Activity → Could you restate, word for word, the line that has "English Language (114, 2419)" and all lines following it through the end of the entries below?

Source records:
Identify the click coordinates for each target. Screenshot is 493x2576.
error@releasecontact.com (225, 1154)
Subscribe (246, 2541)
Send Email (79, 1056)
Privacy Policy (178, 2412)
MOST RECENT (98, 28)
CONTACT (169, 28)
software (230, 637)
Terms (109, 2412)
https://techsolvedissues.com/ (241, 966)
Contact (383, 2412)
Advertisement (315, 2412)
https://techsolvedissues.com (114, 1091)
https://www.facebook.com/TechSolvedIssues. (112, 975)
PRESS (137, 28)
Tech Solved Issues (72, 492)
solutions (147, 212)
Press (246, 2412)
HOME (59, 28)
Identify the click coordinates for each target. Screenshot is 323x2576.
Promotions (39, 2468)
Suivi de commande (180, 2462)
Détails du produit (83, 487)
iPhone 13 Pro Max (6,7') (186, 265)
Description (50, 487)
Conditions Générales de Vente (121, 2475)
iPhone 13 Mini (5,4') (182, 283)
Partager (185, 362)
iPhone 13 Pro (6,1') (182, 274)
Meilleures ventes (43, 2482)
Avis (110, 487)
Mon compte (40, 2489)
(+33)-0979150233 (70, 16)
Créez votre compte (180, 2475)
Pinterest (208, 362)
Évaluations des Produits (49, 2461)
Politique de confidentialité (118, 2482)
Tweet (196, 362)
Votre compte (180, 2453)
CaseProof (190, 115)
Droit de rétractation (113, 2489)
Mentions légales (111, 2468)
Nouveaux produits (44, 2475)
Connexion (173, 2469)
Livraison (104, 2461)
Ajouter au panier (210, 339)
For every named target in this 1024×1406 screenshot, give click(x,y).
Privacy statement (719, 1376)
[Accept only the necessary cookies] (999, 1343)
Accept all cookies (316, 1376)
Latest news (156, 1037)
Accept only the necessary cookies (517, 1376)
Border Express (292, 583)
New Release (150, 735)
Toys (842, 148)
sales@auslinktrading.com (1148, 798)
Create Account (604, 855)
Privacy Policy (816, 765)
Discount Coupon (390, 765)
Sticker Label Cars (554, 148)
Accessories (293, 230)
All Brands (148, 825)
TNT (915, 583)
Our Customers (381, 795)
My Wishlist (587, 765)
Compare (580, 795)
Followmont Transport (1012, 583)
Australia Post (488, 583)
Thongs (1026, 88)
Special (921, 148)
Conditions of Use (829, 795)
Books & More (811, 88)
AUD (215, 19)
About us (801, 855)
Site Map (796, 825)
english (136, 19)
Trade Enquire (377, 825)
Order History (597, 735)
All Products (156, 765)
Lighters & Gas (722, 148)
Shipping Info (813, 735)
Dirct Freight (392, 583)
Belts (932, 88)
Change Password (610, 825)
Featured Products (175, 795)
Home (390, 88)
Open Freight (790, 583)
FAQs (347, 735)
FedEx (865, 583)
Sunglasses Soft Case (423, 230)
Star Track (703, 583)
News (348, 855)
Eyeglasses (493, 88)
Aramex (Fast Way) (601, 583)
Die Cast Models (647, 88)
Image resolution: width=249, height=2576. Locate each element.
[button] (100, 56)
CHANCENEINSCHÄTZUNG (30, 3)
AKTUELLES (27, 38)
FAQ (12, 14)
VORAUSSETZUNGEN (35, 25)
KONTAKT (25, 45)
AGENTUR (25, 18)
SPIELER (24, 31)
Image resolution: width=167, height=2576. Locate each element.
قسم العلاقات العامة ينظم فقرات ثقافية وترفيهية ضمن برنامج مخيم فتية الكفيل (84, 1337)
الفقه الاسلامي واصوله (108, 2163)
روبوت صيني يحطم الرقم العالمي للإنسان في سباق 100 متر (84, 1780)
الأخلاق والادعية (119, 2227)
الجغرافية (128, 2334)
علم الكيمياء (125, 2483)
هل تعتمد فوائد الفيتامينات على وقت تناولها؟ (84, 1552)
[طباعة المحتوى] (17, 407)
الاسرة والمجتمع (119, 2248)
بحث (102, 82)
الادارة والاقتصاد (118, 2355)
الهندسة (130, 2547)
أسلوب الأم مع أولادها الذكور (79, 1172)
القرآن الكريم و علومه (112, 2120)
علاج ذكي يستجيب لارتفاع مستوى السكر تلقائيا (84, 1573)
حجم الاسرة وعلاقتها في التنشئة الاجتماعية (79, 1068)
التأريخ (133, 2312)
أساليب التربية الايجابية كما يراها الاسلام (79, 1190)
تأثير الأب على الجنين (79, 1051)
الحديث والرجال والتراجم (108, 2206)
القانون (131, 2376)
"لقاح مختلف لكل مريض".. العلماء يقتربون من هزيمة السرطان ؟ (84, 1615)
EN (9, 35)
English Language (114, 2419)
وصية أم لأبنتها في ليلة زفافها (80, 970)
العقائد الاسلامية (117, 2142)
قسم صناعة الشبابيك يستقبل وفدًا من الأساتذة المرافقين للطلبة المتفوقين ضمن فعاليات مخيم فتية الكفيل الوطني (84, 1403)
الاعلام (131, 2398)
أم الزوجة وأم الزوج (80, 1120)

Answer to the exercise →
English Language (114, 2419)
وصية أم لأبنتها في ليلة زفافها (80, 970)
العقائد الاسلامية (117, 2142)
قسم صناعة الشبابيك يستقبل وفدًا من الأساتذة المرافقين للطلبة المتفوقين ضمن فعاليات مخيم فتية الكفيل الوطني (84, 1403)
الاعلام (131, 2398)
أم الزوجة وأم الزوج (80, 1120)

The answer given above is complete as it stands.